The stereo did make some hellish and unsettling noises as Crowley searched for stations, but even Aziraphale was used to that.

“What is it you’re trying to tune in?”

“None of this. Everything’s terrible,” said Crowley. “How about … something …”

He was murmuring absently to himself as the stations changed, just as anyone else might do, except that anyone else would have had to touch a knob or button of some kind, whereas Crowley simply waved his finger slightly in midair. As he did so, he thought to himself: something sweet, not too sweet, old, not too old, with horns and strings and all, the sort of thing he’d like …

At that moment, far away, a digital radio station’s playlist changed.
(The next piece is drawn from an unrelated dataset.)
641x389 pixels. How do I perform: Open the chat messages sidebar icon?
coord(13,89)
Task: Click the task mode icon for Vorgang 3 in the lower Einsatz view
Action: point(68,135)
A muted trumpet began to play.

“There,” said Crowley. He put his arms around Aziraphale’s waist, then steadied himself on his feet. Aziraphale laughed anxiously and dropped his gaze, but Crowley touched his forehead to his, gently lifting his face.

_I was dancing with my darling to the Tennessee Waltz, when an old friend I happened to see—_

“You can’t mean it,” Aziraphale said, but his eyes were shining. “You want to dance? Right here?”

Crowley slid himself close, and Aziraphale, knowing nothing else to do, embraced him back.

“Yes and no,” said Crowley. “See, the trick is, when you don’t really want to dance—you just want to, you know, have a song with someone—you just stand there, and you sway. Like this.”

“Oh,” said Aziraphale. “That’s … yes, that’s …”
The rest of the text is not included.